Master of Science (MS)

Department

Biology

Advisor(s)

Christopher Fernandez

Keywords

Fungal Ecology;Microbial Ecology;Nutrient Cycling

Abstract

Anthropogenic nitrogen (N) deposition is known to alter nutrient limitation in temperate forests, yet belowground microbial responses under shifting phosphorus (P) and N+P availability remain unclear. Using a long-term N × P fertilization experiment (MELNHE), we quantified fungal and bacterial community responses across organic and mineral soil. Nutrient additions restructured community composition without changing alpha diversity, indicating taxonomic turnover rather than richness loss.
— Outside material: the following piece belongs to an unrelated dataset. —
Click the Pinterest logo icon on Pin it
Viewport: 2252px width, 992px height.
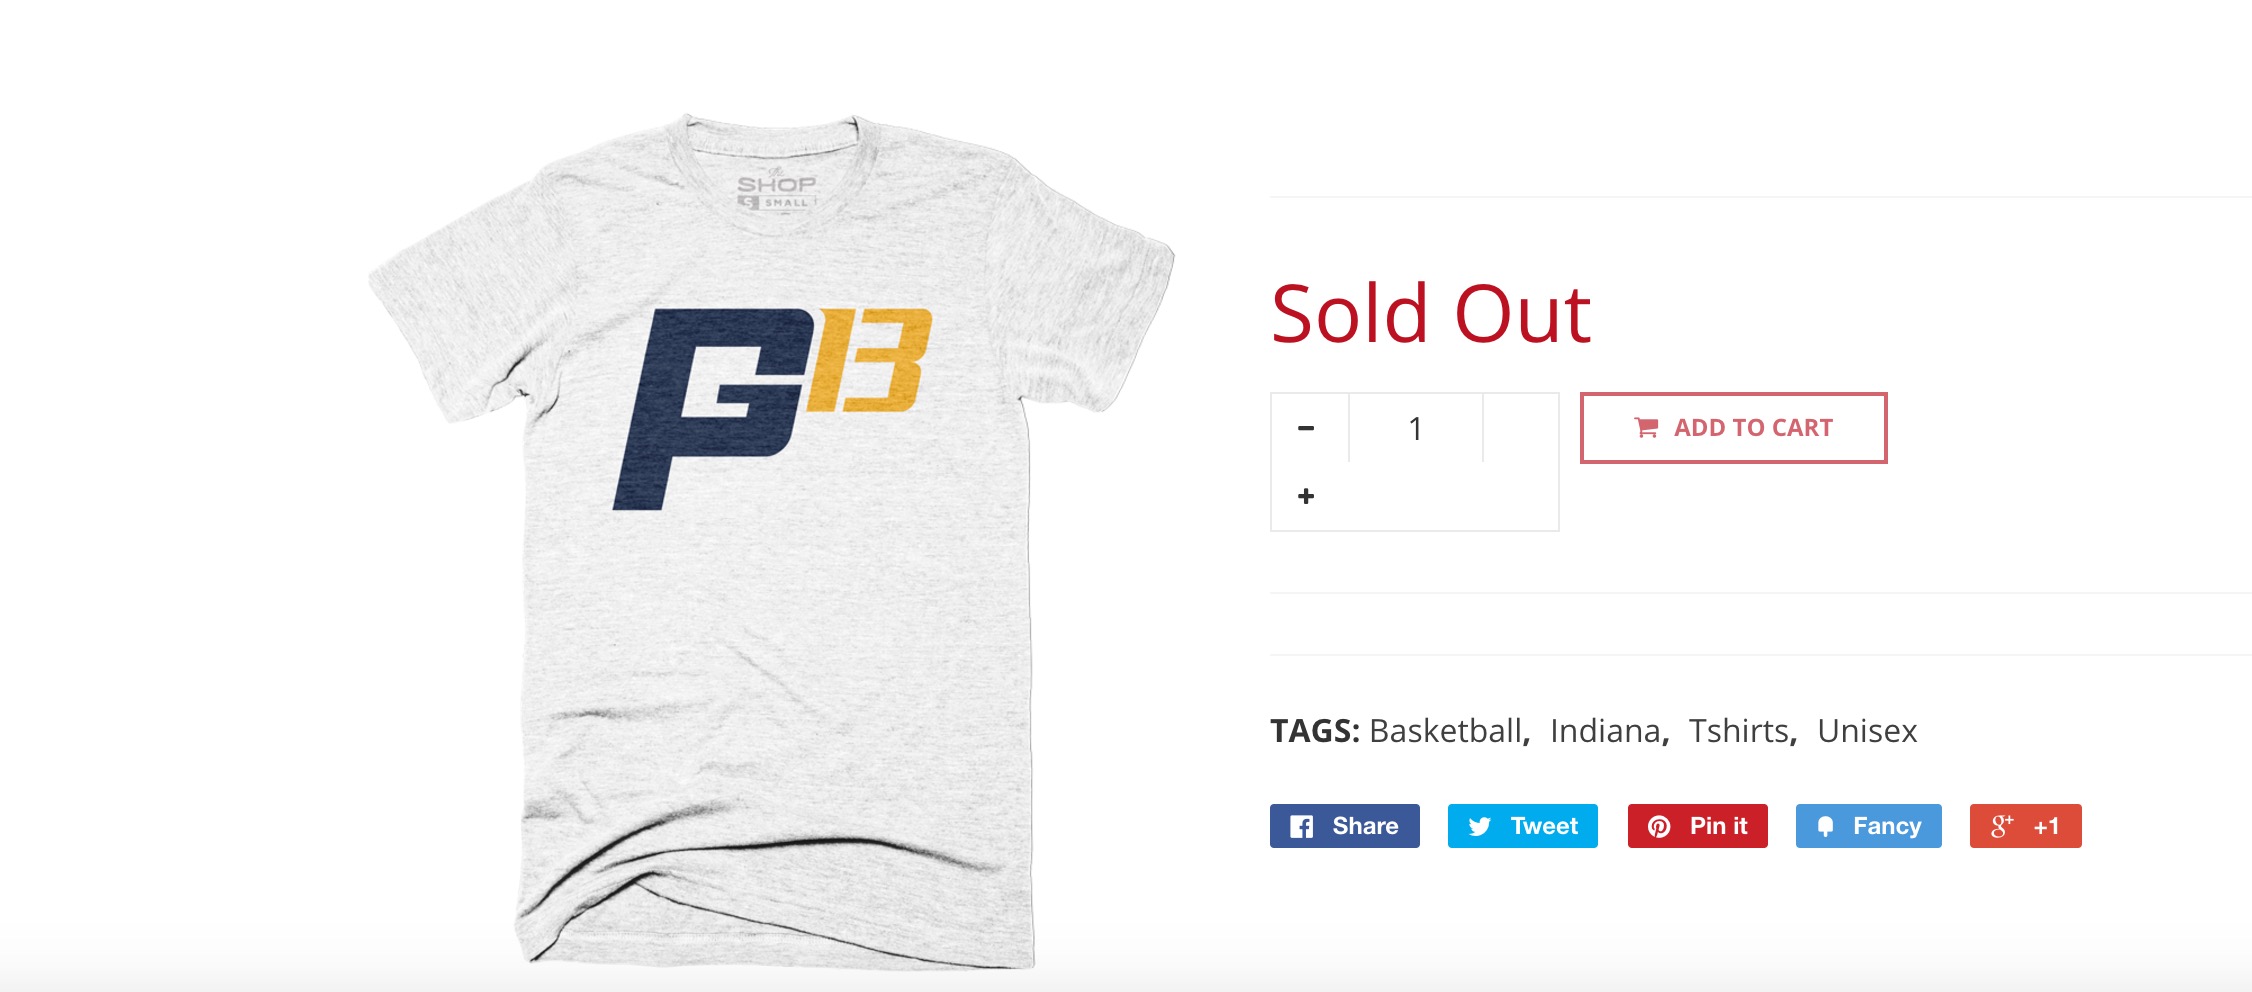coord(1659,827)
Nitrogen reduced ectomycorrhizal (EM) dominance and increased the relative abundance of saprotrophic fungi in the organic soil layer, including declines in nitrophobic taxa such as Cortinarius. Phosphorus structured fungal guild ratio non-linearly, with EM fungal dominance maximized at intermediate P availability. Phosphorus addition increased the relative abundance of melanized EM fungal taxa such as Cenococcum geophilum. Fungal guilds partitioned nutrient niches, with saprotrophs responding to N, EM fungi to P, and arbuscular mycorrhizal fungi to combined N and P. Bacterial communities exhibited N-driven shifts from oligotrophic to copiotrophic taxa. Together, these results demonstrate that N and P regulate soil microbial communities through distinct, depth-dependent and trait-mediated pathways, driving functional reorganization with consequences for carbon cycling in temperate forest soils.